You may ask what kind of business would dare post such a sign.


A Funeral Home
(Who said morticians had no sense of humor?)
You gotta love it!!!

God Bless America!

I wrote a poem last year and titled it, the f-word. I have held off sharing this particular poem due to its self-convicting and offensive nature. Its not very good from a literary sense but it is my heart.

the f-word

why do i hate the f word so much
i think those amish outta of touch
he killed your children! WTF?

demand justice for them. beg mercy for me.
i’m not the bride i’m pretending to be.
caged by fear, will i never live free?

i savor the news… I am dialed-in
i loathe the sinner… i love the sin
can i f the sinner and follow Him?



Castaway attempts to answer the question, “What does the cycle of evil look like?” A follow-up question might be, “And why does Ric seem know so much about it?”

In our typical fix-it mode, we ask, “How on earth can we stop this!!??” Of course, the sobering answer is, we cannot. We lack that kind of power.
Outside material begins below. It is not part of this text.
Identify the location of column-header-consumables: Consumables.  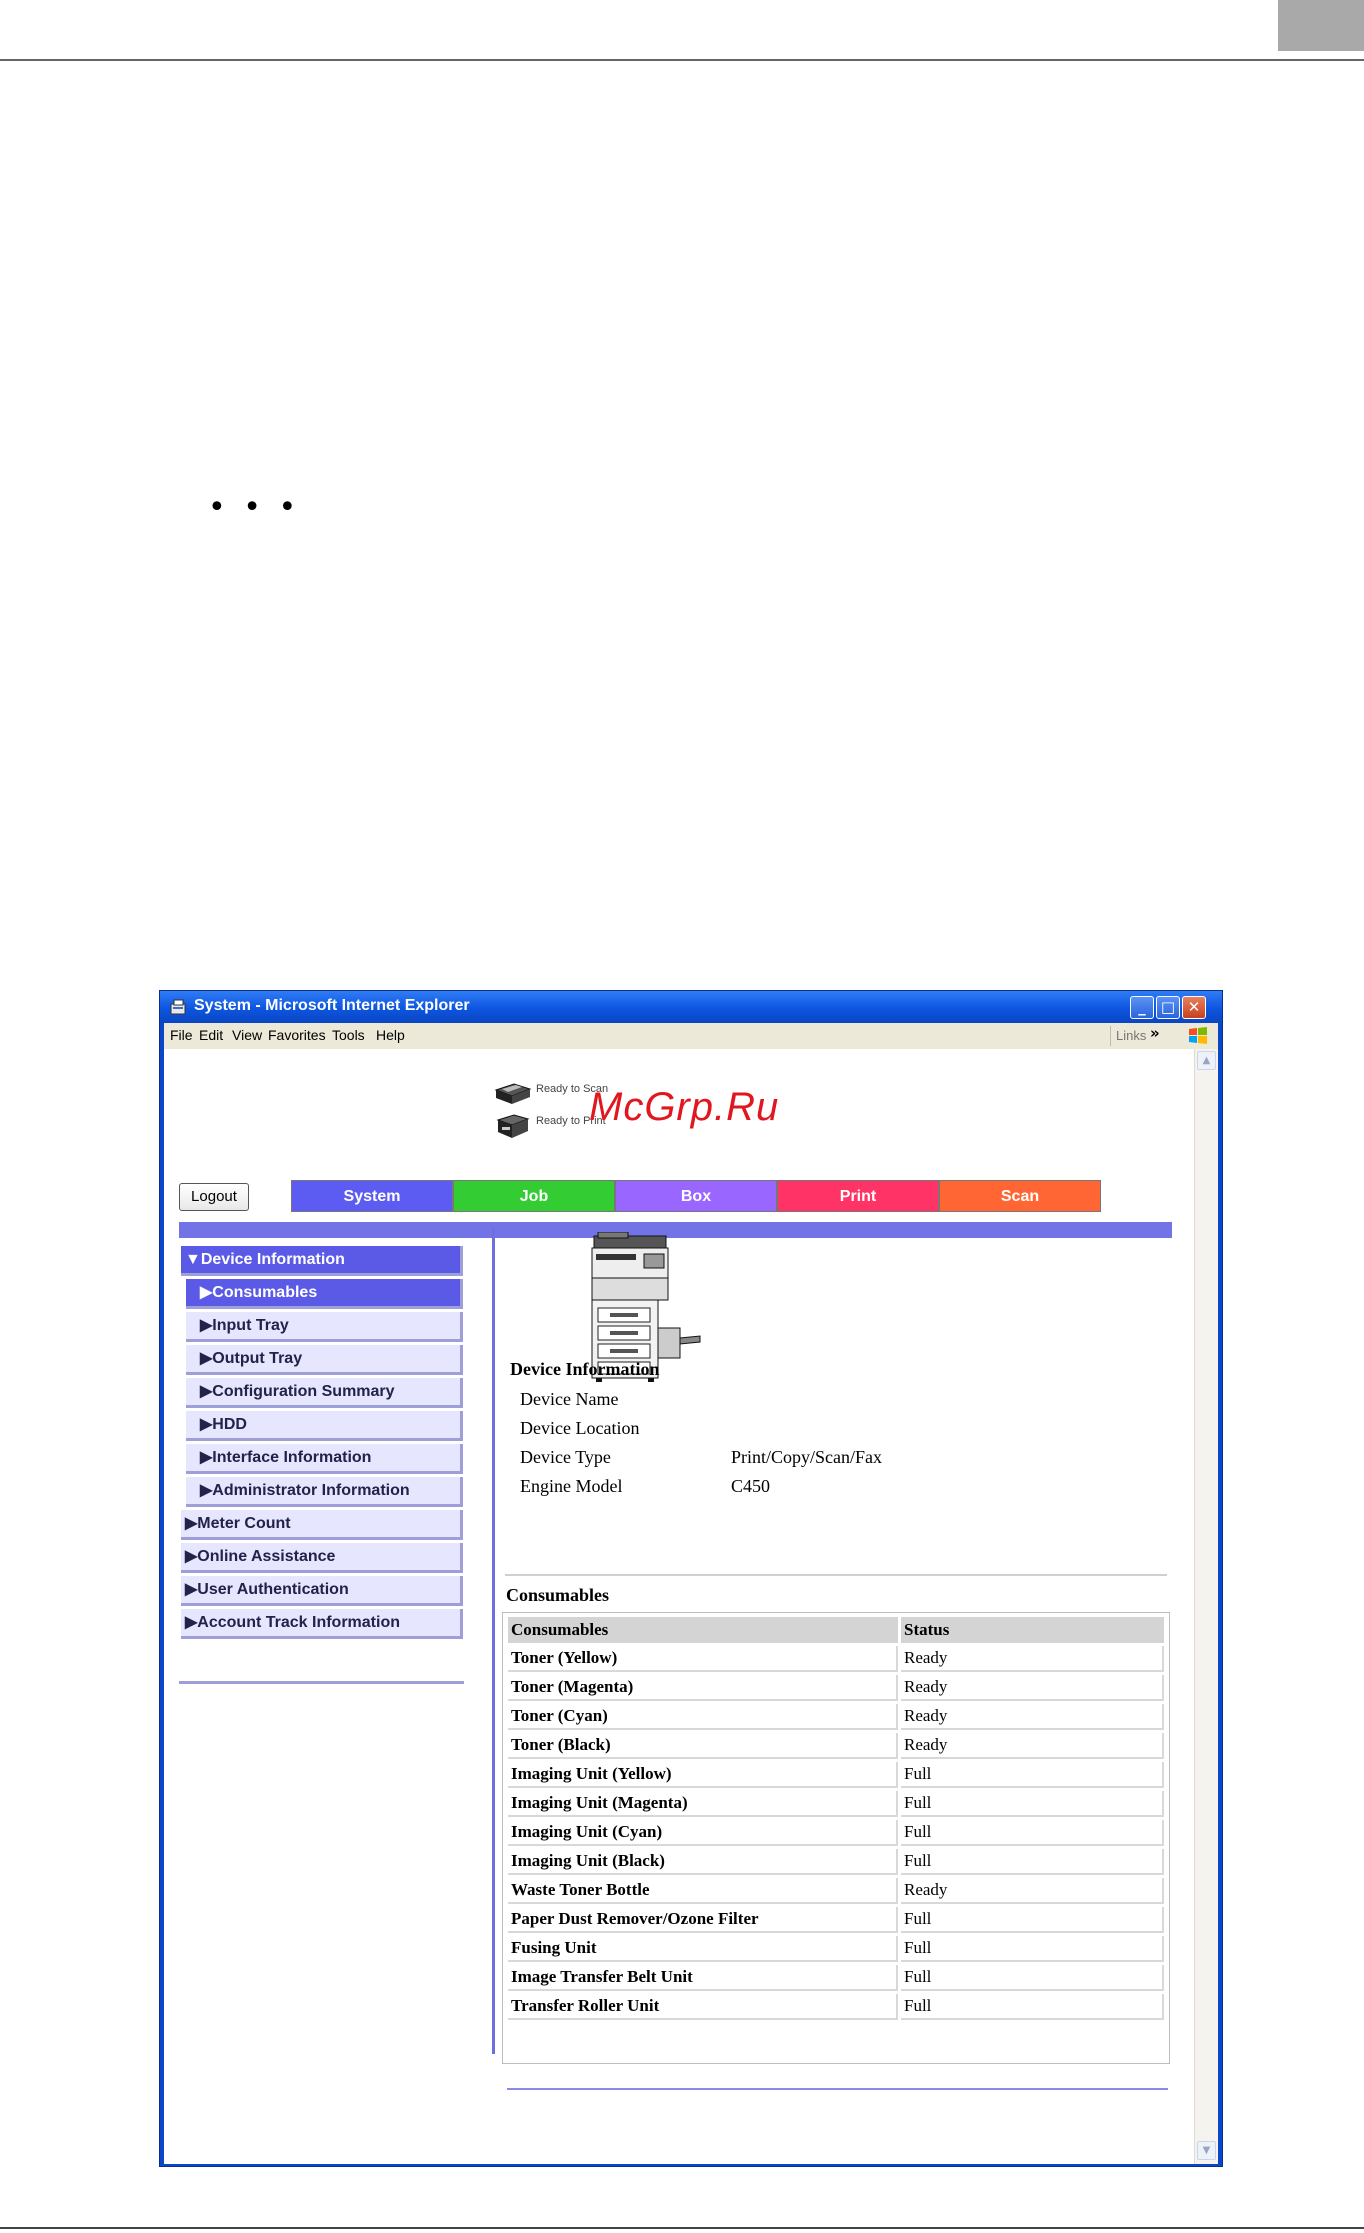
(703, 1630).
Even more sobering is the fact that even if we could stop this cycle, we would not.

Fortunately, we are not the ones in control.

castaway, cast•away, cast•a•way

i know how to lie, my dad i would be,
i learned how to hide from hope and all dreams
i know how to be the nicest of whores
i learned how to see your love as a chore
i know how to whore my heart without shame
i learned how to store my guilt and my pain
i know how to shame the thief from my cell
i learned how to blame this world for my hell
i know how to sell the lies that can kill
i learned how to tell these lies from my will
i know how to kill with words from my tomb
i learned how to till my pain in the womb
i know how to tomb a child’s lone hope
i learned how to doom; give judas his rope
i know how to hope you die while i seethe
i learned how to cope to stay off my knees
i know how to seethe; so scared i would rage
i learned how to teeth on bars of my cage
i know how to rage, the screams in my mind
i learned how to wage my war on your kind
i know how to mind my p’s and my q’s
i learned how to find my time without you
i know how to queue my vilest of deeds
i learned how to lure my friends in the weeds
i know how to deed all evil i know
i learned how to seed a child’s lost soul
i know how to know when teaching my hate
i learned how to sow the lies of my fate
i know how to hate the one i should love
i learned how to bait my lies with your dove
i know now your Love.
your death for my sin.
i learn from above
now living in Him.
i feel all my sin.
i spit in your face.
i’ve learned i can’t win.
i’m quitting this chase.
i hear now and face
my echoes roll past.
i’ve learned not to waste,
the years go by fast.
i see now my past.
i cringe at my lies.
i’ve learned just how vast
my sin is and cry.
my children know lies.
it’s me they would be,
they learned how to hide
from hope and all dreams.

dead me i can’t be,
seen tied to my stone.
cast me to the sea
then bring them all home.

And whosoever shall cause one of these little ones that believe on me to stumble, it were better for him if a great millstone were hanged about his neck, and he were cast into the sea.